SELECTED EXCERPT:
>>>>>
Late this summer, the Glynn County campus will expand its offerings with a paramedics program.
“Most of our students are non-traditional,” Hoover said. “They are adults with families, trying to pay the rent or the mortgage. They’re balancing
an awful lot,” she said. “Getting a job is most of our students’ primary goal,” Hoover said. Others will go on to further their educations. “To me, a technical college is a great blending of academic skills and occupational akills," she said.
Our graduates are guaranteed, which is something very important to our employers.” The college guarantees that a graduate has the skills that are part of a program guide. A graduate who an employer finds is lacking in a skill can be retrained for free. During the past 2009-2010 school year, 96.7 percent of Altamaha Technical College graduates found work.
Students seeking new job skills typically complete certificate programs in six months or less, while earning a technical diploma usually takes at least a year. A full-time student working toward an associate degree will take two years.
Altamaha Technical College will have its own building in Glynn County by 2013, college officials say. The facility will be built adjacent to the Glynn County School System’s career academy at 4404 Glynco Parkway. The college also has campuses in Jesup, Baxley, Hazlehurst and Kingsland. It serves students from seven counties – Camden, Glynn, McIntosh, Appling, Jeff Davis, Long and Wayne.
<<<<<
SUPPLIED DATA:
>>>>>
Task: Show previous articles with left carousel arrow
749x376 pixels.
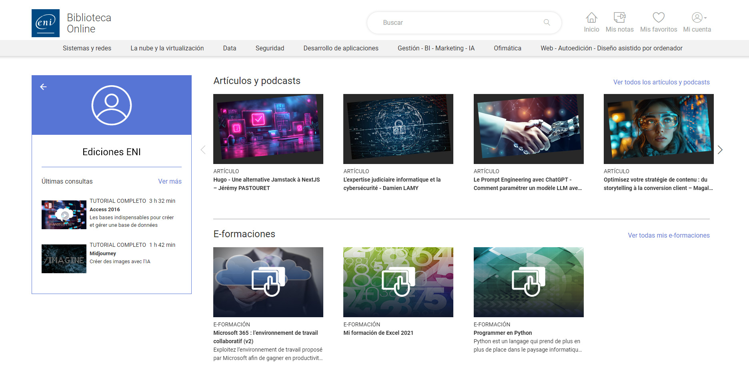Action: click(203, 150)
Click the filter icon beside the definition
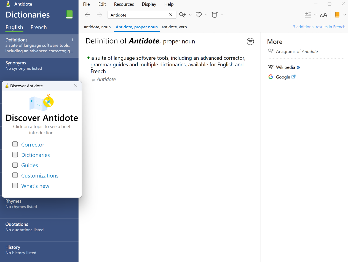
<<<<<
WHAT NEEDS TO BE DONE: In the passage about Altamaha Technical College, explain in one to three sentences why the college's guarantee of its graduates matters and what happens when an employer finds a graduate lacking a skill.

REPLY: The guarantee matters because it is something very important to the college's employers. The college guarantees that a graduate has the skills that are part of a program guide. A graduate whom an employer finds lacking in a skill can be retrained for free.